DEAR ABBY: I'm a 40-year-old woman, diagnosed with schizoaffective disorder after two suicide attempts. I have tried to get my parents and siblings to attend a session with me so they would understand my diagnosis, but all I hear is, "You don't need all those drugs. You're fine -- just a little different than the rest of us," and, "You have always been 'odd' and we like you that way."
I have given up trying to get their support, but my gifted 14-year-old nephew has been asking questions about my diagnosis. I'm not sure how much to tell him, especially about the suicide attempts, one of which landed me in the hospital.
Any advice about what I should tell him and how to get family support? -- HEARING VOICES IN ILLINOIS
DEAR HEARING VOICES: Tell your nephew the truth. If he is as intellectually gifted as you say, he will go online and start researching. Explain that your condition can be overwhelming at times, which caused you at one point to try to harm yourself, but that it is kept in check with medication.

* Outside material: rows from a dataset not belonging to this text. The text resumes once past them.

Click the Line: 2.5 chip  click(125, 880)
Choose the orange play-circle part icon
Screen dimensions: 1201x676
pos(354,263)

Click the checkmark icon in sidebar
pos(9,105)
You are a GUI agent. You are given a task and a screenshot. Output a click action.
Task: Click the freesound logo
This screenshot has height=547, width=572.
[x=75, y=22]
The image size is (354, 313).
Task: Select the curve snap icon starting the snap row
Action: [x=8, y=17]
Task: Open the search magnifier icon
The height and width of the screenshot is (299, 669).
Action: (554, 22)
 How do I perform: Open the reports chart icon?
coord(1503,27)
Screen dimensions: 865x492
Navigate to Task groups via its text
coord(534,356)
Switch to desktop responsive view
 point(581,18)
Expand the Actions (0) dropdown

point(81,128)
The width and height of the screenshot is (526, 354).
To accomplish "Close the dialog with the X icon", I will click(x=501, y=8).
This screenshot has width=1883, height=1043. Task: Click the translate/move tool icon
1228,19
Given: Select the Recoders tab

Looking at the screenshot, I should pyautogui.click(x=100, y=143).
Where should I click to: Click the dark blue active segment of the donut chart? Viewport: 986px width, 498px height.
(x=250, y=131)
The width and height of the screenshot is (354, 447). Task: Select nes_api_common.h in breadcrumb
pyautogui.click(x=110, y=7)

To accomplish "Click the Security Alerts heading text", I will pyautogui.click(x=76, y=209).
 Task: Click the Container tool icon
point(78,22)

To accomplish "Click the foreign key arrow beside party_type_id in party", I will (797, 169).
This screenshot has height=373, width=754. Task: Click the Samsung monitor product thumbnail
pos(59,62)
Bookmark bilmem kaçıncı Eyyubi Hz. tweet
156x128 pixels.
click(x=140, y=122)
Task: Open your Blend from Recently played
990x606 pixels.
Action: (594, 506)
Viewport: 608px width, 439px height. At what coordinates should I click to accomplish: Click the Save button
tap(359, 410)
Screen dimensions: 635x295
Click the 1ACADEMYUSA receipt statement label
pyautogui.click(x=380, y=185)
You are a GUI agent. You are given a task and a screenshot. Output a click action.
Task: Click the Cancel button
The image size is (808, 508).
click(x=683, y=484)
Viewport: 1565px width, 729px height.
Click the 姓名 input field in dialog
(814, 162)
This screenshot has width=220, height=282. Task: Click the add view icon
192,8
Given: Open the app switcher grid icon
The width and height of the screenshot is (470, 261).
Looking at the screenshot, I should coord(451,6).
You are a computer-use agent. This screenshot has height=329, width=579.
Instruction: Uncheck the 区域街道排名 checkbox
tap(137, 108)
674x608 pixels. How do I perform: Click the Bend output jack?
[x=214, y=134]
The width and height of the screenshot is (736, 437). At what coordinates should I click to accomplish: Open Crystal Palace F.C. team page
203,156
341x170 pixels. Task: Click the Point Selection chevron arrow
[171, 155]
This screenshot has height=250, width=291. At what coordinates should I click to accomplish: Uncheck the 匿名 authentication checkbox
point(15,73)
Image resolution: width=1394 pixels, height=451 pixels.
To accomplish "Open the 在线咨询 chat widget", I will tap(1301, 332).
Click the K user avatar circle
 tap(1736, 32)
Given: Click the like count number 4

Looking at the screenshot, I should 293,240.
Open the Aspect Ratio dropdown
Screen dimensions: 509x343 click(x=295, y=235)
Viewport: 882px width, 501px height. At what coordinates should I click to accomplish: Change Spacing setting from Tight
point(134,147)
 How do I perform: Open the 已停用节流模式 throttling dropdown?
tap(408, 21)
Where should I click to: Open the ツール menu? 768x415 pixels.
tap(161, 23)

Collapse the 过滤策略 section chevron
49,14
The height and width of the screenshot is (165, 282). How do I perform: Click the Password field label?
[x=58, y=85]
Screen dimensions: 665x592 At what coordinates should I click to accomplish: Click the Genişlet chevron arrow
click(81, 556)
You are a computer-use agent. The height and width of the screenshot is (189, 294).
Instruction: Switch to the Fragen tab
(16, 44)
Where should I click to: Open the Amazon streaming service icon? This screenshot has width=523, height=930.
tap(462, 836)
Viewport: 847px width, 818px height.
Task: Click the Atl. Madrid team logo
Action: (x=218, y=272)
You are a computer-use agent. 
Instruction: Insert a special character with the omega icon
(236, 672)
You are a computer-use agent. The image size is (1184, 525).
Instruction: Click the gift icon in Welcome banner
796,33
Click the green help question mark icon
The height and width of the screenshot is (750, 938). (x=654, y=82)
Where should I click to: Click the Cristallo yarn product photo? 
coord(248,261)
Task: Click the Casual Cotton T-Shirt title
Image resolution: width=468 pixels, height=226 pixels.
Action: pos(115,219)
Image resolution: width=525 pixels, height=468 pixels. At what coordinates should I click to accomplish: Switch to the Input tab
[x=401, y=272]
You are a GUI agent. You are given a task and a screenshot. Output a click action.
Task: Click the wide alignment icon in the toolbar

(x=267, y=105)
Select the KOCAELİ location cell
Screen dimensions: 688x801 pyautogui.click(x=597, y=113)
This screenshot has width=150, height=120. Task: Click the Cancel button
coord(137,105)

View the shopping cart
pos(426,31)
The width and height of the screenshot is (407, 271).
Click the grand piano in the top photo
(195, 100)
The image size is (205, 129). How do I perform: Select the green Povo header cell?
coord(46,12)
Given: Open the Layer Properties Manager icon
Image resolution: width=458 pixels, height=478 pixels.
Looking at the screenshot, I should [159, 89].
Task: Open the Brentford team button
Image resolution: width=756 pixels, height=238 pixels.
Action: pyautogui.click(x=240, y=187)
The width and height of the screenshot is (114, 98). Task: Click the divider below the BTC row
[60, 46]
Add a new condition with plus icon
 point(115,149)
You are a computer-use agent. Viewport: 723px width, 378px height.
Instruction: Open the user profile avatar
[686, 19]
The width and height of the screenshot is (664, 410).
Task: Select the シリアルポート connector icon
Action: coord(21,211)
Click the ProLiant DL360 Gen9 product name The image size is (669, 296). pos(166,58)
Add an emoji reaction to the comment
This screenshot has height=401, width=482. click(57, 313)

Your relatives may be reluctant to admit that there is a mental illness in the family, which is why they refuse to allow your psychiatrist to confirm it. However, you may be able to find support from NAMI, the National Alliance on Mental Illness. With 1,200 affiliates, NAMI provides grassroots, self-help groups for people with mental illness and family members who are affected by it.
The website is www.nami.org and I hope you will check it out. The organization was established in 1979, and it may be able to help you get through to your family that your problems are not imaginary.